Le parole di Silvia Romano e l’errore che non si vede

“C’è qualcosa di molto sbagliato se l’unico ambito di libertà della donna sta nello scoprire il proprio corpo. Per me il mio velo è un simbolo di libertà, perché sento dentro che Dio mi chiede di indossare il velo per elevare la mia dignità e il mio onore, perché coprendo il mio corpo so che una persona potrà vedere la mia anima. Per me la libertà è non venire mercificata, non venire considerata un oggetto sessuale”.

Le frasi pronunciate dalla Romano nell’intervista, a prima vista, sono certamente interessanti, sotto certi aspetti persino condivisibili. La mercificazione del corpo femminile che l’Occidente consumista utilizza da decenni mostra la superficialità di una miseria spirituale che purtroppo, troppo spesso, si sta insinuando nella nostra società.

Le condizioni terribili in cui vivono molte donne islamiche

Il problema, però, è che la Romano mette da parte un’aspetto importante delle condizioni di vita che le donne islamiche troppo spesso sono costrette a vivere. Forse, perciò, la vera domanda che bisognerebbe farsi è un’altra. Che tipo di libertà è quella che ha deciso di sposare Silvia Romano?

Libertà è una parola importante e delicata. Su questa si è fondata la società occidentale. La libertà infatti, nella concezione classica del pensiero occidentale, si articola in due varianti. Libertà da costrizioni e libertà di fare cioè che si vuole. Ovvero una libertà attiva e una libertà passiva.

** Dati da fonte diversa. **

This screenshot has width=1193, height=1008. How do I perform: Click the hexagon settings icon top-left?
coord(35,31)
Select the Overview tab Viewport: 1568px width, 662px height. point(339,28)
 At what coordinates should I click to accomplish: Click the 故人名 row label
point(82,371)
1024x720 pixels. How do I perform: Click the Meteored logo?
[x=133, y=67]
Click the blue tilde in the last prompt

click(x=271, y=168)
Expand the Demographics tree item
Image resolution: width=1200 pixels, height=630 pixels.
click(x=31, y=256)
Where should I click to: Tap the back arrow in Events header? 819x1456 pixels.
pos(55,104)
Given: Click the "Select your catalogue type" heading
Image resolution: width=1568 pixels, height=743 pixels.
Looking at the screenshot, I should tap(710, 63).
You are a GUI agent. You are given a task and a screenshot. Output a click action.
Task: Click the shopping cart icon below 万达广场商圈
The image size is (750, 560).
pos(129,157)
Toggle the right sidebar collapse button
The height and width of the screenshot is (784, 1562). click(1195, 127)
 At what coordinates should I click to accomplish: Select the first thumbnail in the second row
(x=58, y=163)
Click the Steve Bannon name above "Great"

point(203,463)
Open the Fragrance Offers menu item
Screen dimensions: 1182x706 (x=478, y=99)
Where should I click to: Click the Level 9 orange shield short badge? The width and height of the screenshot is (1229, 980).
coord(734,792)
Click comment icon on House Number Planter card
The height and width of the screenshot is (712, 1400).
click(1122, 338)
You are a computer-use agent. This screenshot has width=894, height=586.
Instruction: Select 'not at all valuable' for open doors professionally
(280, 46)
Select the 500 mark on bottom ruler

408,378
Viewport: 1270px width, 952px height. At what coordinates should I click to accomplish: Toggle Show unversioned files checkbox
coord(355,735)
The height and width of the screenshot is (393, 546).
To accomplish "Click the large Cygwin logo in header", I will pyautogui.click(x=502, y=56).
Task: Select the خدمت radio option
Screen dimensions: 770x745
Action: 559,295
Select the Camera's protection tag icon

L’Occidente che si dimentica di scegliere il Bene dimentica sé stesso

Purtroppo, però, una libertà che si pone solamente il problema di eliminare regole e divieti, come accade in Occidente dalle rivoluzioni studentesche del ’68 in poi, e che si dimentica della libertà di scegliere il Bene, è una libertà sterile. Che rischia di votarsi al male, e di trascinare la persona verso una visione del mondo lontana da ogni valore morale e da ogni virtù.

La libertà attiva, per essere tale, deve quindi essere morale, rivolta cioè al Bene superiore dell’uomo, in ultima a ciò che il Signore predispone per le nostre vite. Una vita fatta di gioia, di bellezza, di bontà e di verità, è una vita libera.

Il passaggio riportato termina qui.